Cunha, no entanto, se recusa a prever as consequências eleitorais das investigações da Comissão Parlamentar – “não é intenção nossa”, diz.

Questionado do fato de a CPI ter maioria governista por questões regimentais, Eduardo Cunha diz que não conhece “CPI chapa branca”. Na CPI, você “sabe como começa, nunca sabe como acaba”, assevera o líder do PMDB, citando a CPI da época de Collor a dos Correios, que revelou o mensalão, e ambas tinham “a maioria enorme de um lado ou de outro”. Cunha diz que “o que dita ou não o rumo de uma CPI é o fato que está sendo investigado e apurado, que pode surgir, e a cobertura desse fato”.

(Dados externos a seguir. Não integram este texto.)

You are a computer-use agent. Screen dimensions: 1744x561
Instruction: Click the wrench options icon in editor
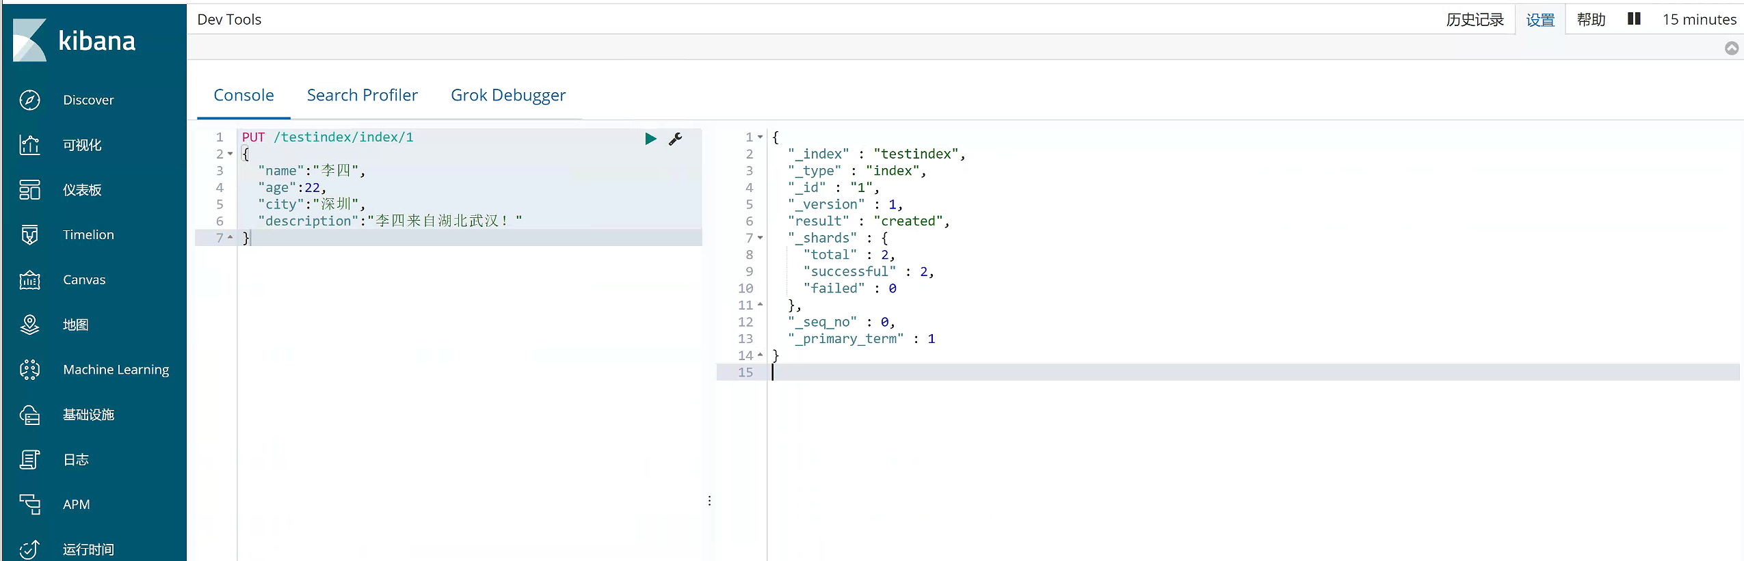675,139
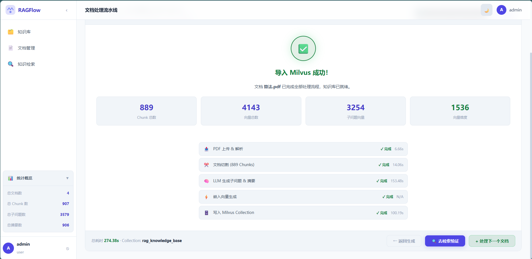
Task: Click the green success checkmark icon
Action: pos(303,49)
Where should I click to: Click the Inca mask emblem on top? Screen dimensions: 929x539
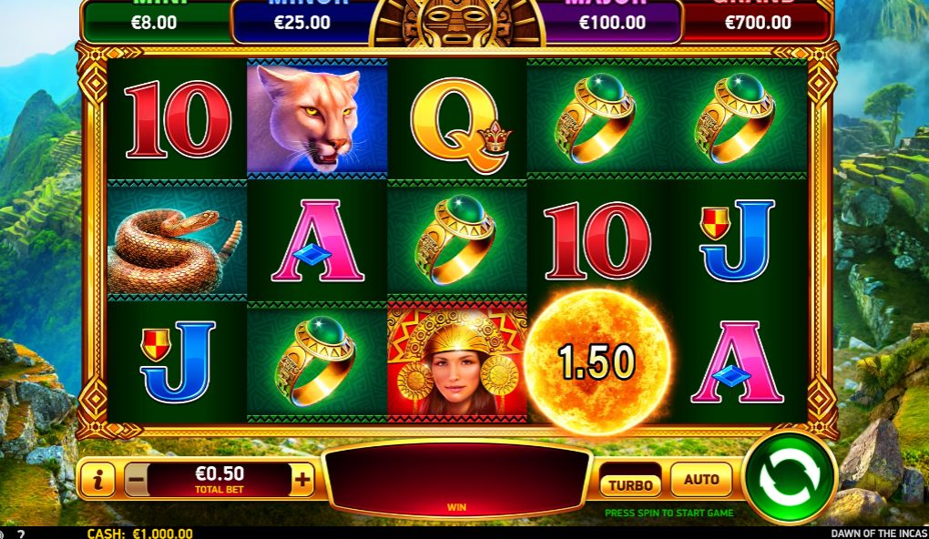click(457, 23)
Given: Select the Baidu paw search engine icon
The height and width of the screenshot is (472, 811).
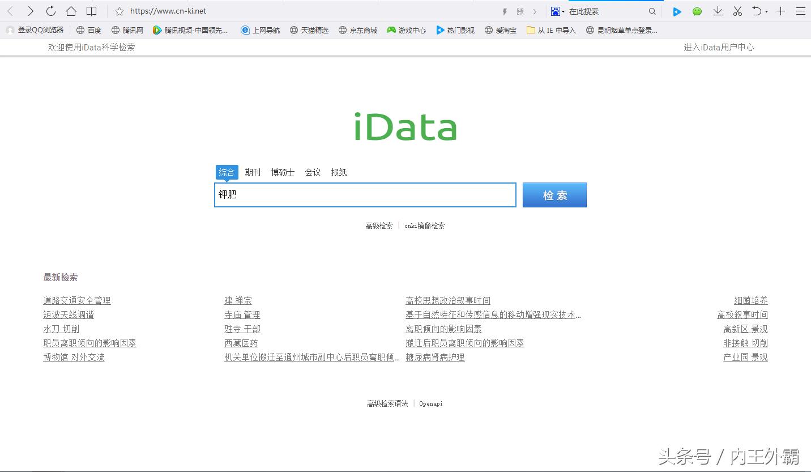Looking at the screenshot, I should pyautogui.click(x=556, y=11).
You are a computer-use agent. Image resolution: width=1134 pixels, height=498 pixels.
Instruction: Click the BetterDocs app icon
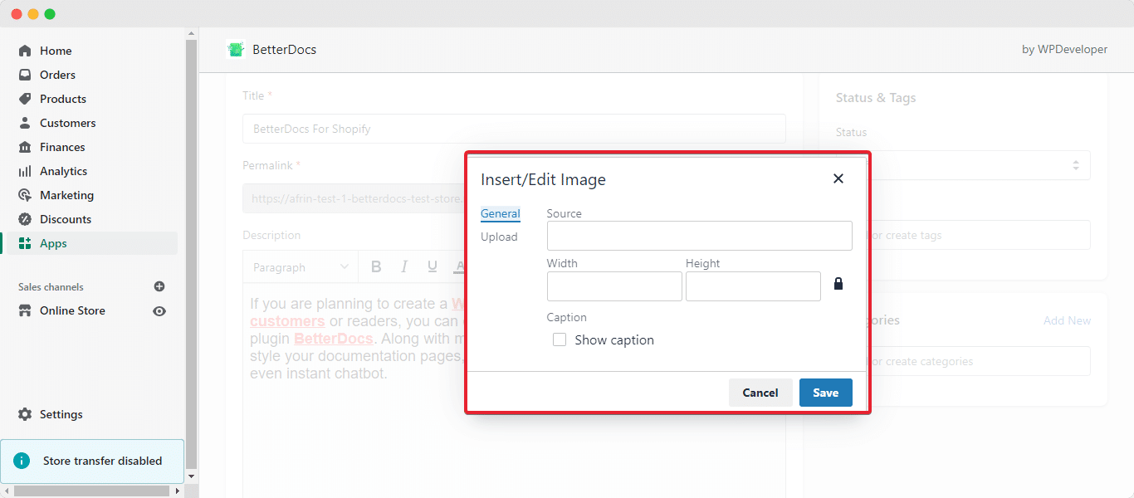[236, 49]
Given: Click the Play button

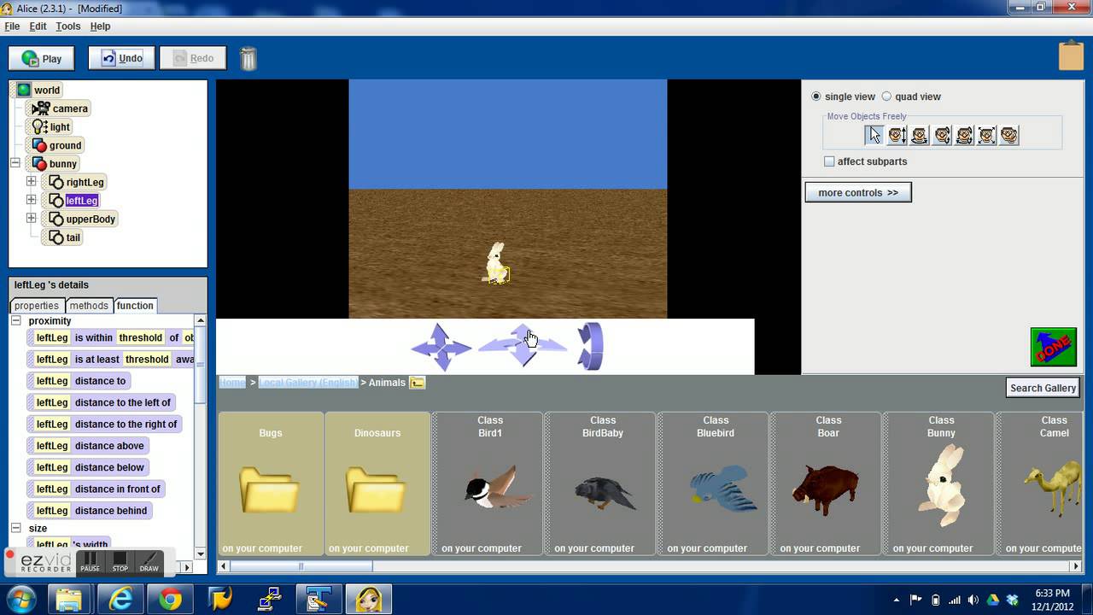Looking at the screenshot, I should point(42,58).
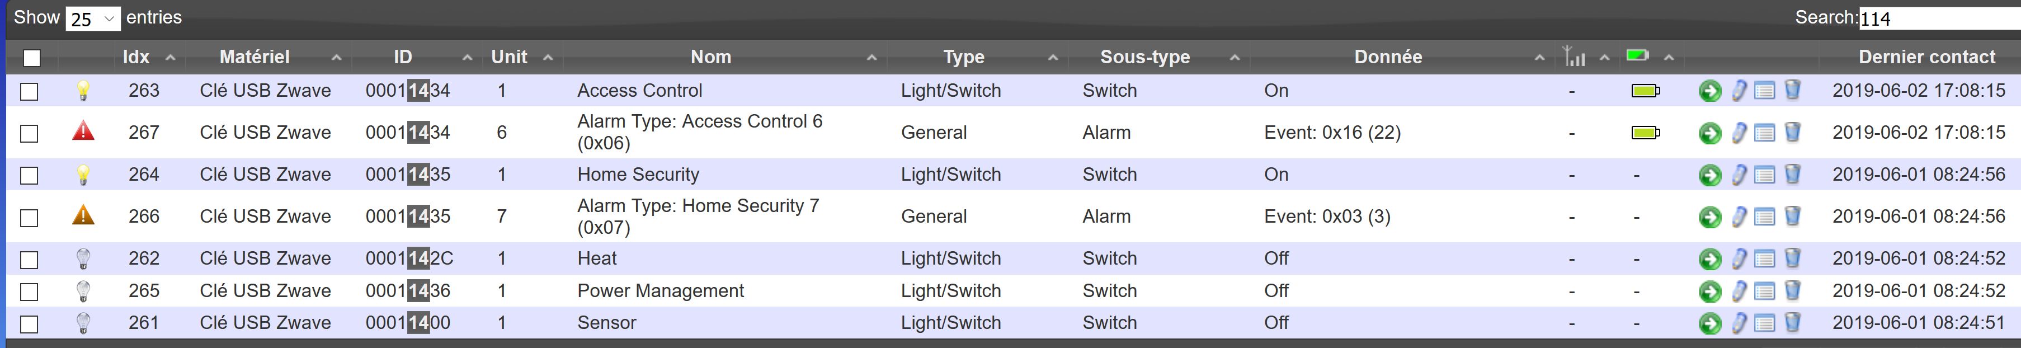Click the Type column header
Viewport: 2021px width, 348px height.
(x=963, y=57)
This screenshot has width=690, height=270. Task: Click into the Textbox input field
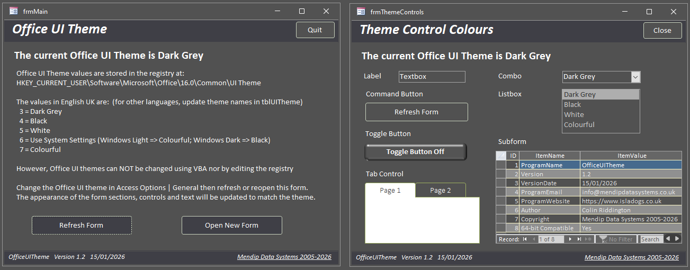[432, 77]
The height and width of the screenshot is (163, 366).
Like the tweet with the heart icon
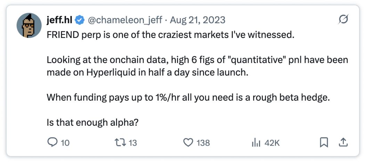pyautogui.click(x=188, y=142)
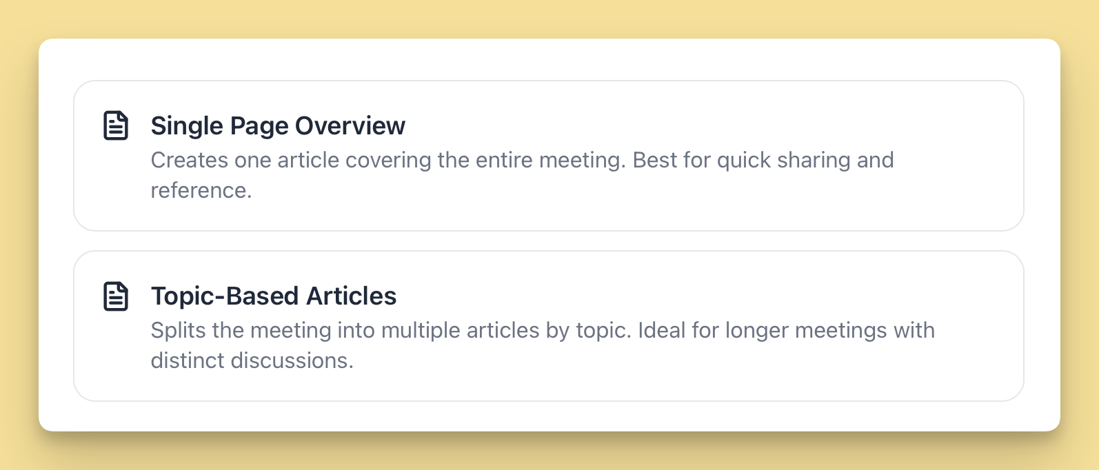Image resolution: width=1099 pixels, height=470 pixels.
Task: Click the description starting "Splits the meeting"
Action: click(543, 330)
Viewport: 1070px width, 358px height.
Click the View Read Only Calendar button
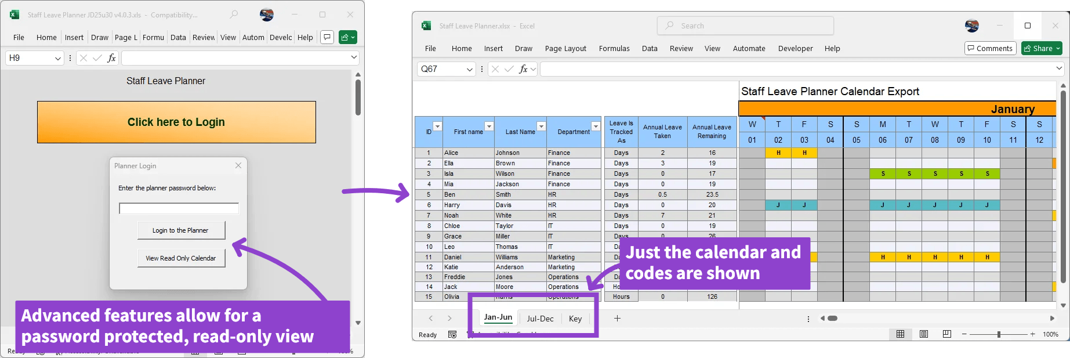180,258
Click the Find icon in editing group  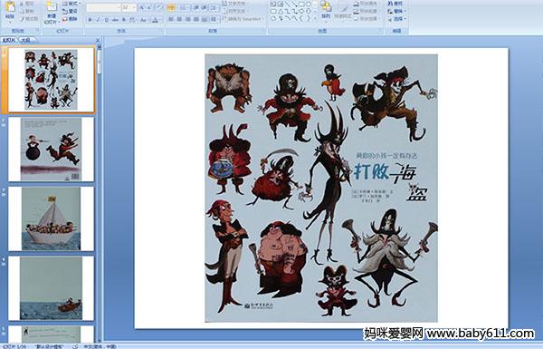395,3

O deputado também parece não temer que a CPI mista seja sufocada pela CPI apenas do Senado, que estava sendo votada na noite desta terça (06). “O regimento do Congresso é muito claro: uma vez lido o requerimento numa sessão no Congresso, passada a meia-noite do dia em que você pode apor ou retirar assinaturas, publicada a conferência de assinaturas, a CPI já está regimentalmente criada, então ninguém vai poder deixar de criar mais a CPI mista, porque ela tem um rito regimental diferenciado”, explica Cunha.

“Está criada a (CPI) do senado, está criada a mista, a política que vai ditar que uma ou outra prepondere”, complementa. “Nós não vamos aceitar que não se tenha a CPI mista, que ela já está criada, tanto que o presidente Renan (Calheiros) marcou para amanhã (quarta, 7) uma sessão no Congresso para pedir as indicações”, aguarda o líder do PMDB.

Eduardo Cunha repudia veementemente também os boatos de que a ala do PMDB poderia usar a CPI da Petrobras para negociar cargos. Ele diz que a briga com o governo é uma “coisa mais do que superada”. “Toda vez que tentam colocar que a bancada do PMDB na Câmara é fisiológica, quer trocar algo por cargos, os fatos não correspondem às versões que divulgam”, diz Cunha, citando um acontecimento que decorreu durante a reforma ministerial de Dilma: “A bancada do PMDB na Câmara dos deputados entregou os ministérios que tinha, não quis indicar substitutos, não indicou qualquer cargo”.